▸ WHAT THE TASK ASKS
What you produce should be the lines from the line containing "The height and" through the last line below, both ends included, reproduced exactly and without pictures.

SOURCE MATERIAL START

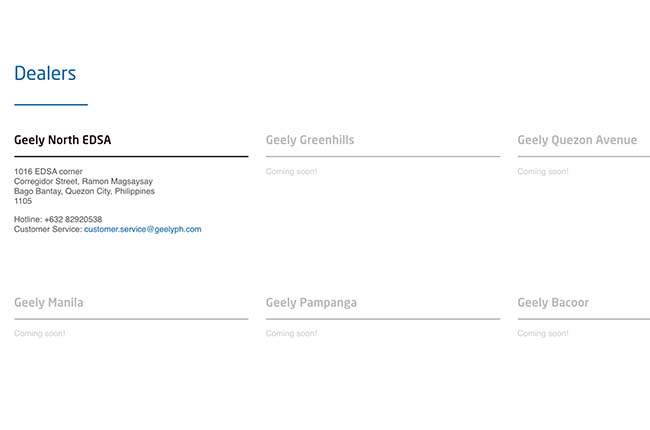Select the Geely Pampanga dealer heading
This screenshot has width=650, height=430.
coord(311,303)

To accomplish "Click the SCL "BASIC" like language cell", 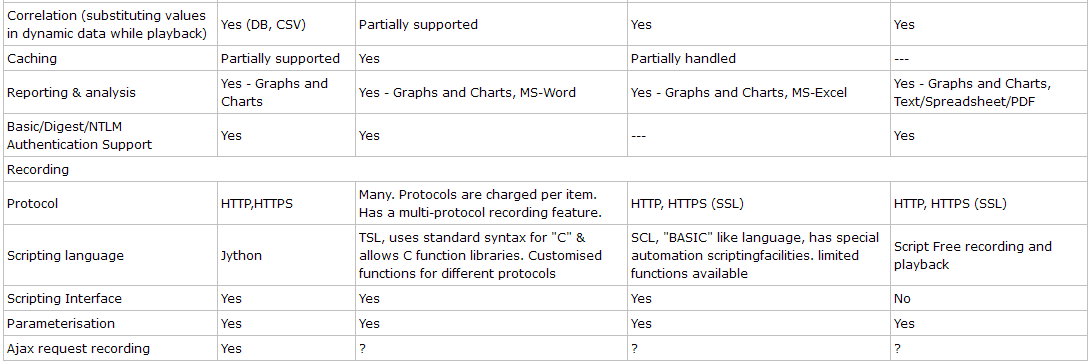I will pyautogui.click(x=755, y=255).
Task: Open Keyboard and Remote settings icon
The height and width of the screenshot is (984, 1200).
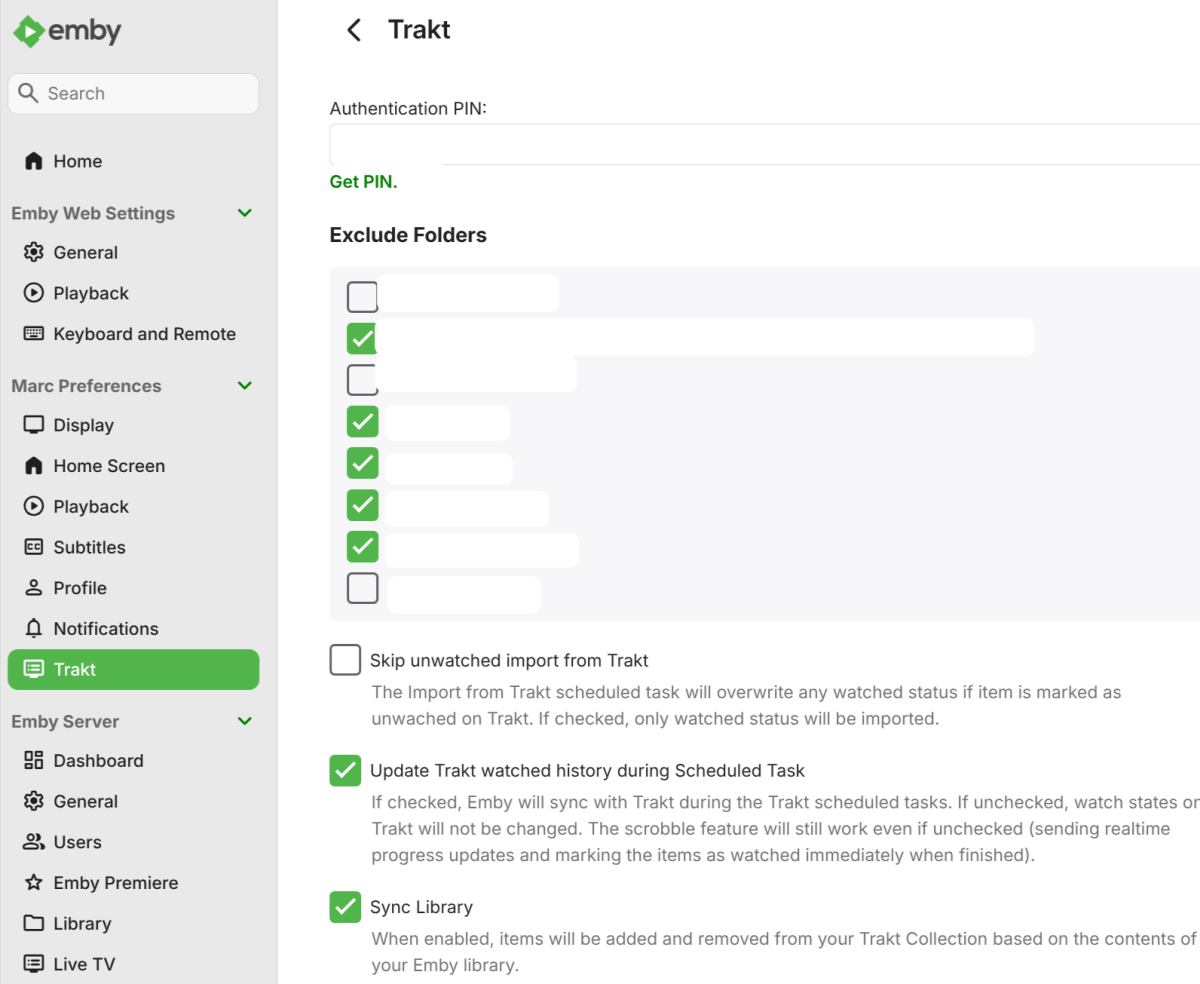Action: [34, 334]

SOURCE MATERIAL END

▸ TASK ANSWER
The height and width of the screenshot is (984, 1200).
Action: [34, 334]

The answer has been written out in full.